Another artful dodger was Mark Potok, senior fellow of the Southern Poverty Law Center (SPLC), which characterizes pro-family groups including Family Research Council, as “hate groups” because they oppose the homosexual political agenda. After FRC President Tony Perkins told the media that SPLC has been “reckless in labeling organizations ‘hate groups’ because they disagree with them on public policy,” Potok called Perkins’ remarks “outrageous.” The best defense is a good offense, and if the SPLC knows how to do anything, it’s to be offensive.
Mr. Potok also rejected the suggestion that the SPLC’s hate list had anything to do with making “the objects of criticism” into “the targets of criminal violence.”
The press has not been shy about making such instant connections, as long as the victim is part of a favored group.
In 1998, the Family Research Council and other Christian public policy groups and ministries ran full-page “Truth in Love” ads in major newspapers featuring men and women who overcame homosexuality and in many cases went on to marry and have children. The “ex-gays” credited Jesus Christ, who, they said, loves homosexuals as much as He does anyone else.
On October 11 of that same year, two men abducted college student Matthew Shepard outside a bar in Laramie, Wyoming, beat him and tied him to a fence. He died early the next morning at a hospital.
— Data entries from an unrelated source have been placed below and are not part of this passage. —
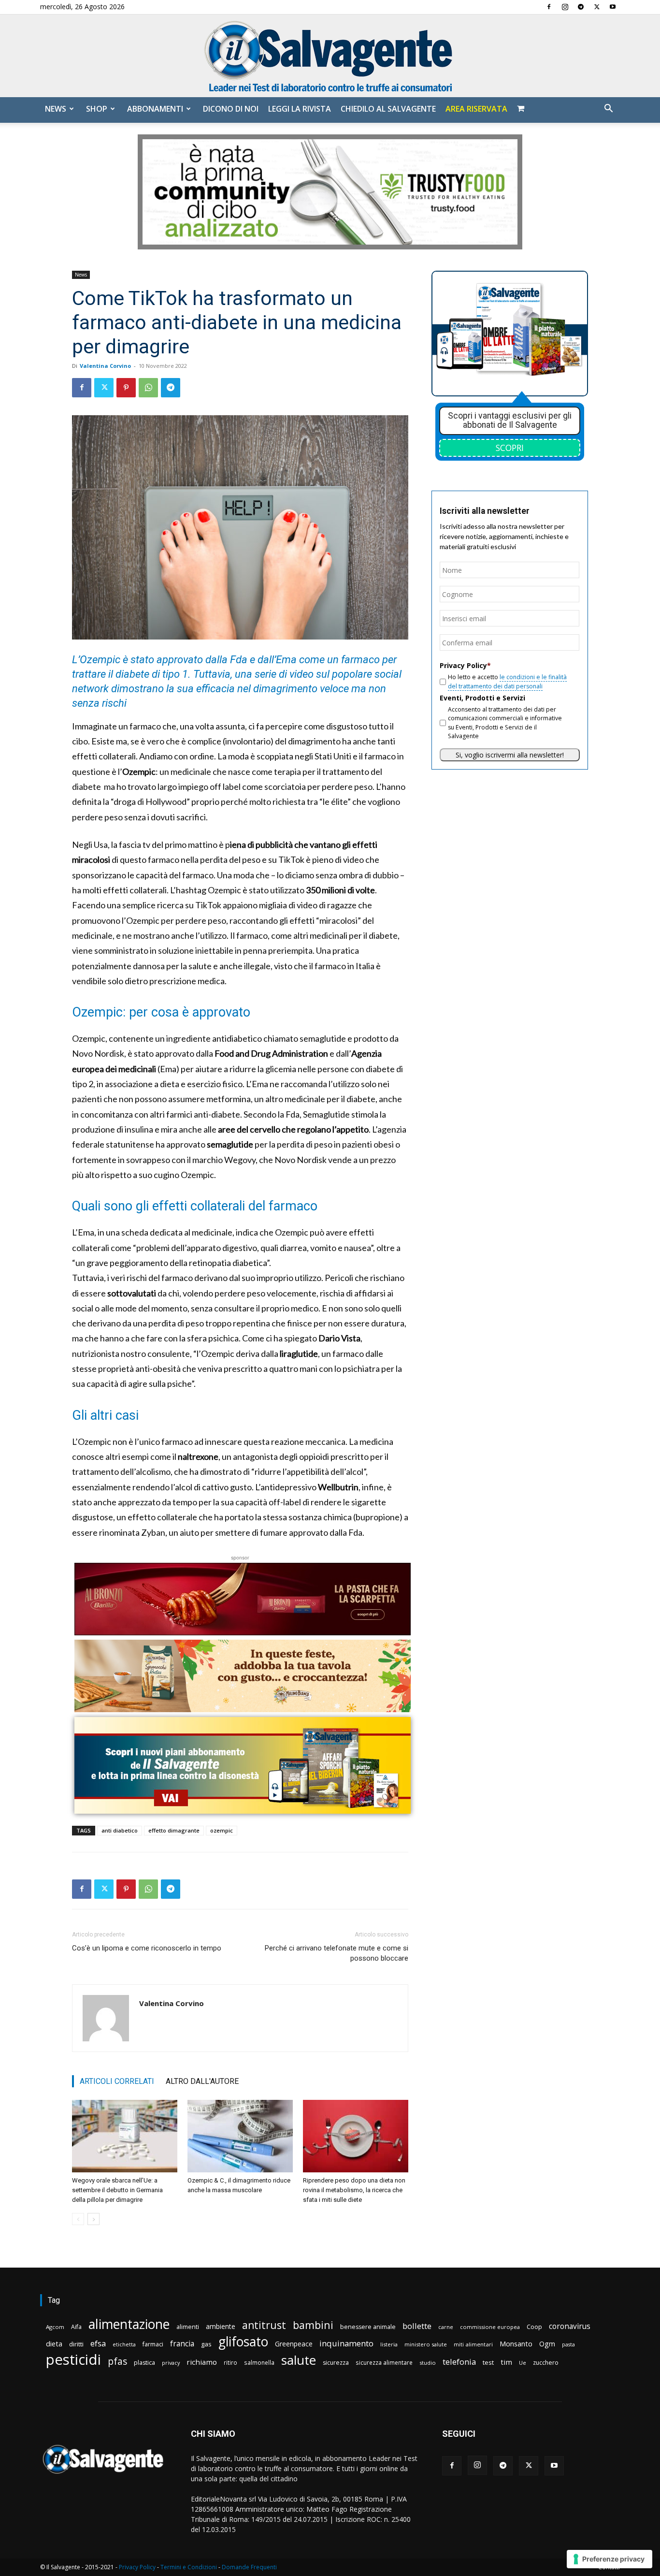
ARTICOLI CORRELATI (117, 2081)
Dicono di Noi (230, 108)
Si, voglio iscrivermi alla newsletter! (510, 754)
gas (206, 2344)
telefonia (459, 2362)
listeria (389, 2344)
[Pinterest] (126, 387)
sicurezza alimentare (384, 2362)
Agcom (55, 2326)
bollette (416, 2326)
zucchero (546, 2362)
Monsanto (516, 2343)
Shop (96, 108)
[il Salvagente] (330, 56)
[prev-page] (78, 2219)
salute (298, 2360)
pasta (568, 2344)
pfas (117, 2362)
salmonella (259, 2362)
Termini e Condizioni (188, 2567)
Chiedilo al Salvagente (388, 108)
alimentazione (129, 2324)
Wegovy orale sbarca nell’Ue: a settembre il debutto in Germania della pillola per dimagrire (117, 2190)
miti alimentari (473, 2344)
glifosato (243, 2342)
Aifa (76, 2327)
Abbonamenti (155, 108)
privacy (171, 2362)
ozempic (221, 1830)
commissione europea (490, 2326)
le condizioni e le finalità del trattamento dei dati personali (507, 681)
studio (427, 2362)
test (488, 2362)
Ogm (547, 2343)
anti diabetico (119, 1830)
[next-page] (93, 2219)
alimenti (187, 2327)
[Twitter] (596, 7)
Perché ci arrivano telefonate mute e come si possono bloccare (336, 1953)
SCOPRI (510, 447)
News (55, 108)
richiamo (202, 2362)
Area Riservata (476, 108)
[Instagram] (565, 7)
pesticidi (73, 2360)
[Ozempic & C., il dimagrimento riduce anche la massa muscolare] (240, 2136)
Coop (534, 2326)
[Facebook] (549, 7)
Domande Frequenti (249, 2567)
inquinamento (346, 2343)
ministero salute (425, 2344)
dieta (54, 2343)
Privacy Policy (137, 2567)
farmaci (153, 2344)
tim (506, 2362)
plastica (144, 2362)
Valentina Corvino (105, 365)
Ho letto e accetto (507, 681)
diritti (76, 2344)
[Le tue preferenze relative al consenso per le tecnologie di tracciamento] (609, 2559)
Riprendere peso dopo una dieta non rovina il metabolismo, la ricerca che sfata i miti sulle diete (354, 2190)
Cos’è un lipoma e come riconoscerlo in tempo (146, 1948)
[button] (608, 109)
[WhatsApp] (148, 387)
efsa (98, 2344)
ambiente (220, 2326)
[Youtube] (612, 7)
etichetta (124, 2344)
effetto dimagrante (174, 1830)
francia (182, 2344)
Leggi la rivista (299, 108)
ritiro (230, 2362)
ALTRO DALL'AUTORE (202, 2081)
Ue (522, 2362)
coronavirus (569, 2326)
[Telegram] (581, 7)
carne (445, 2326)
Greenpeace (294, 2343)
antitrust (264, 2325)
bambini (313, 2325)
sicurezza (336, 2362)
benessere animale (368, 2327)
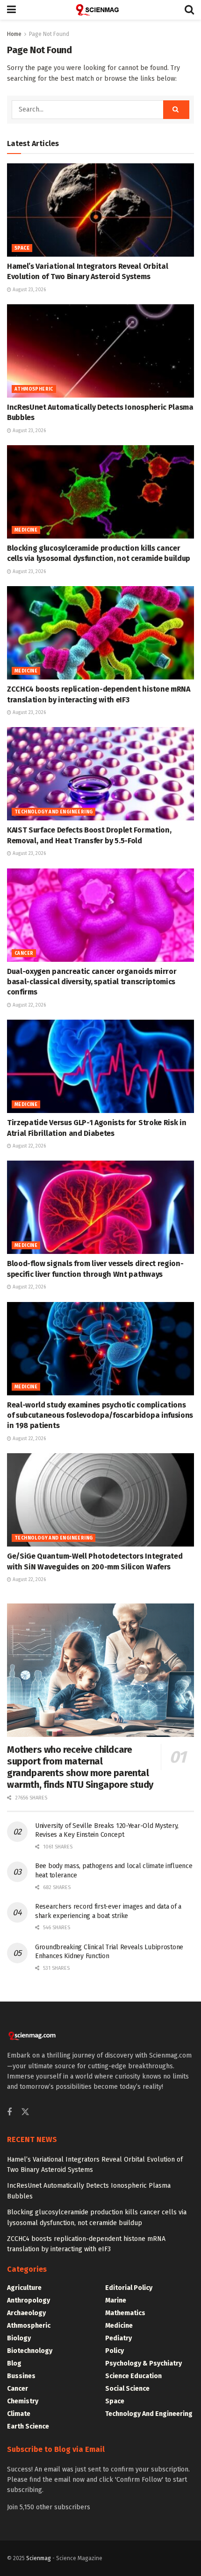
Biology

Sensing an historic opportunity, public relations teams of homosexual activists went into overdrive in Laramie, pushing the narrative that Mr. Shepard had been murdered simply for “being gay,” and that the “hate-filled” pro-family “Truth in Love” ads were complicit.
Major network figures such as NBC’s David Gregory suggested that Mr. Shepard was the victim of “a new cultural war against gays and lesbians” by “religious right groups.” Katie Couric of NBC’s Today Show asked a homosexual activist, “Do you believe this ad campaign launch by some conservative groups really contributed somehow to Matthew Shepard's death?” The activist, Elizabeth Birch, quickly replied “I do, Katie,” and said “they happen because people's minds have been twisted with cruel stereotypes about gay and lesbian people.”
Apart from the slander, the truth is far more complicated, as an ABC News 20/20 investigative report revealed:
“Former Laramie Police Detective Ben Fritzen, one of the lead investigators in the case … believed robbery was the primary motive. ‘Matthew Shepard's sexual preference or sexual orientation certainly wasn't the motive in the homicide,’ he said. ‘If it wasn't Shepard, they would have found another easy target. What it came down to really is drugs and money.’”
There’s more, but the point is that the media did not let facts get in the way: Pro-family Christians and their hateful message killed this poor young man.
Using Mr. Shepard’s tragic death as a rallying point, liberals rammed through the federal hate crimes law, which Barack Obama signed in October 2009. The law adds penalties on top of a criminal conviction if the criminal has actionable thoughts when assaulting the victim. That makes some victims more valued under the law than others. The mass killings at a movie theater in Aurora, Colorado on July 20, for example, don’t meet the standard for a “hate crime.”
Hate crime laws are wrong because they violate the concept of equal protection and because they allow the government to criminalize thoughts and, thereby, speech.
It’s also wrong to hang the “hate” tag on opponents with whom you disagree.
We can thank God that Mr. Johnson was only wounded in the attack on FRC and is recovering well, and that the 50 rounds in Mr. Corkins’ backpack did not get used.
And we can hope and pray that the leftwing campaign to demonize Christians with the “hate” label will lose power now that it’s been exposed.